We have a tendency to take our freedom for granted most of the time in
this country. But freedom came with a very heavy price. Many, things had
to be given up, including many, many lives. Let us remember that the
principles upon which this country was fought for and founded upon are
still worthy of being practiced by men and women of integrity today.

The following was e-mailed to me by the Good Clean Fun Humor List.
However, it is not humorous, but very serious. I would like to share it
with you on this birthday celebration of America. Here it is:

Sunday is the Fourth of July, the day we Americans celebrate our
independence.

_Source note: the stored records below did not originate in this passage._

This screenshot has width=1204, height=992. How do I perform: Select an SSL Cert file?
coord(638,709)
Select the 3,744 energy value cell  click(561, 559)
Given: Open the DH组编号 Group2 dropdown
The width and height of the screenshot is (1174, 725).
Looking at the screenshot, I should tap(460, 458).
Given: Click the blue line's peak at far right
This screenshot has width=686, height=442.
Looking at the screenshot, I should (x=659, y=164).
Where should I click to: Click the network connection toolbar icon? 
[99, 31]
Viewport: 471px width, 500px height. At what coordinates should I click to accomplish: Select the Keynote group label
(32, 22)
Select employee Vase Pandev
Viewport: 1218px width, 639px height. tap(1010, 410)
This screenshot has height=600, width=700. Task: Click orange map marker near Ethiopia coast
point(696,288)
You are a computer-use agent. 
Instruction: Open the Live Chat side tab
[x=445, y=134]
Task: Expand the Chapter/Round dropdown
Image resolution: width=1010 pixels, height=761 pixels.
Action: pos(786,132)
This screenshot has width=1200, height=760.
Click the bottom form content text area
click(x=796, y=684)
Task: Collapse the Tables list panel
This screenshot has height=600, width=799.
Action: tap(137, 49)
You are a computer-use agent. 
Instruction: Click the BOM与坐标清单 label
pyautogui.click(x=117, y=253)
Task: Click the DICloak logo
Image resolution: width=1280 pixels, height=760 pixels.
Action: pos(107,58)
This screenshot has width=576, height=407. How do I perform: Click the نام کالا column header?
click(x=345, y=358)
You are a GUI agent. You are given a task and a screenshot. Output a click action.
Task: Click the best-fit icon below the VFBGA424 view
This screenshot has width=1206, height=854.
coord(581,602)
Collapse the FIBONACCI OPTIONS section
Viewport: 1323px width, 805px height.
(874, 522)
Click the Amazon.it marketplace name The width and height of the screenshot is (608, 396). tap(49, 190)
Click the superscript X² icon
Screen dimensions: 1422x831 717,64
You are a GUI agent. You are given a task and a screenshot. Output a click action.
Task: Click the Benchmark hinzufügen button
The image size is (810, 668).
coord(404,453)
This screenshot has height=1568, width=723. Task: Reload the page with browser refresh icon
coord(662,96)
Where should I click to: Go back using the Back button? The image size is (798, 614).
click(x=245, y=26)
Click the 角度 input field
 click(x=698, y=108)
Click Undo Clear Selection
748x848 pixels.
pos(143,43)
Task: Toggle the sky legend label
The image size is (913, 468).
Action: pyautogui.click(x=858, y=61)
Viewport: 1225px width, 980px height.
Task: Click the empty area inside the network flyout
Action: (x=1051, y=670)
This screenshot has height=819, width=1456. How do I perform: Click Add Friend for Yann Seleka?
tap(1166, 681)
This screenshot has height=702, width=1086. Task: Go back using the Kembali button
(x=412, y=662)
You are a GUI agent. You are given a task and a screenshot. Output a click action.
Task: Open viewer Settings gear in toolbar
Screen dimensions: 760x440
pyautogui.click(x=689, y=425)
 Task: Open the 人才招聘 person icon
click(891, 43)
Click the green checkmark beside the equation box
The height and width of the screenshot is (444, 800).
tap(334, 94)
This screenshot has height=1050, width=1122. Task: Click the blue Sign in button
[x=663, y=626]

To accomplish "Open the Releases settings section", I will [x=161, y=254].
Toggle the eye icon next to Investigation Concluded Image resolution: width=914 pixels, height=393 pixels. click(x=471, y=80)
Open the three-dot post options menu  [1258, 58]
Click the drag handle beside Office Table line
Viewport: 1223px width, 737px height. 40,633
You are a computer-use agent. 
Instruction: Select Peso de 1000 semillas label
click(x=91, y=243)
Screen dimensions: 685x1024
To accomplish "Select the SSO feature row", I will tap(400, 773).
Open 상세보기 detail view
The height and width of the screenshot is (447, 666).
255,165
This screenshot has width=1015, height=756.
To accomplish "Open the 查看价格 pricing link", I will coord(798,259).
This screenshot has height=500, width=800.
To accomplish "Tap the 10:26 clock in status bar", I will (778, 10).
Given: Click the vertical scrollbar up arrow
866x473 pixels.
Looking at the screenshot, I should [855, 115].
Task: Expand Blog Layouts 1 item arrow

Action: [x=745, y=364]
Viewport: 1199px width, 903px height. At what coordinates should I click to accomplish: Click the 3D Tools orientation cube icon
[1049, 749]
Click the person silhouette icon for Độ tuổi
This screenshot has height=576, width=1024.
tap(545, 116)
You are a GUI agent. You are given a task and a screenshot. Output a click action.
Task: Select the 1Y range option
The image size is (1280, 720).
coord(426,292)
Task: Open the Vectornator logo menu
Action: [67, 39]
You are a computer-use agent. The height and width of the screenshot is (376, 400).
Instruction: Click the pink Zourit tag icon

The Unites States is not very old by the standards of many
countries in the world. The Declaration of Independence was an action of
the Second Continental Congress, July 4, 1776. It begins with the words
"When in the course of human events ..." and was signed by 56 men. Some
famous names from our history are represented in the signatures on the
Declaration of Independence, the name most associated with the
Declaration being John Hancock, the first person to sign the document.
The other signers were:

GEORGIA: Button Gwinnett, Lyman Hall, George Walton.
NORTH-CAROLINA: William Hooper, Joseph Hewes, John Penn. 
SOUTH-CAROLINA: Edward Rutledge, Thomas Heyward Jr., Thomas Lynch Jr.,
Arthur Middleton. 
MARYLAND: Samuel Chase, William Paca, Thomas Stone, Charles Carroll.
VIRGINIA: George Wythe, Richard Henry Lee, Thomas Jefferson, Benjamin
Harrison, Thomas Nelson Jr., Francis Lightfoot Lee, Carter Braxton. 
PENNSYLVANIA: Robert Morris, Benjamin Rush, Benjamin Franklin, John
Morton, George Clymer, James Smith, George Taylor, James Wilson, George
DELAWARE: Caesar Rodney, George Read. 
NEW-YORK: William Floyd, Philip Livingston, Frank Lewis, Lewis Morris. 
NEW-JERSEY: Richard Stockton, John Witherspoon, Francis Hopkinson, John
Hart, Abraham Clark.
NEW-HAMPSHIRE: Josiah Bartlett, William Whipple, Matthew Thornton.
MASSACHUSETTS-BAY: Samuel Adams, John Adams, Robert Treat Paine,
Elbridge Gerry. 
RHODE-ISLAND AND PROVIDENCE: C. Stephan Hopkins, William Ellery. 
CONNECTICUT: Roger Sherman, Samuel Huntington, William Williams, Oliver

Some of these names are well known in American history (John Adams,
Benjamin Franklin). Have you ever wondered what happened to the 56 men
who signed the Declaration of Independence?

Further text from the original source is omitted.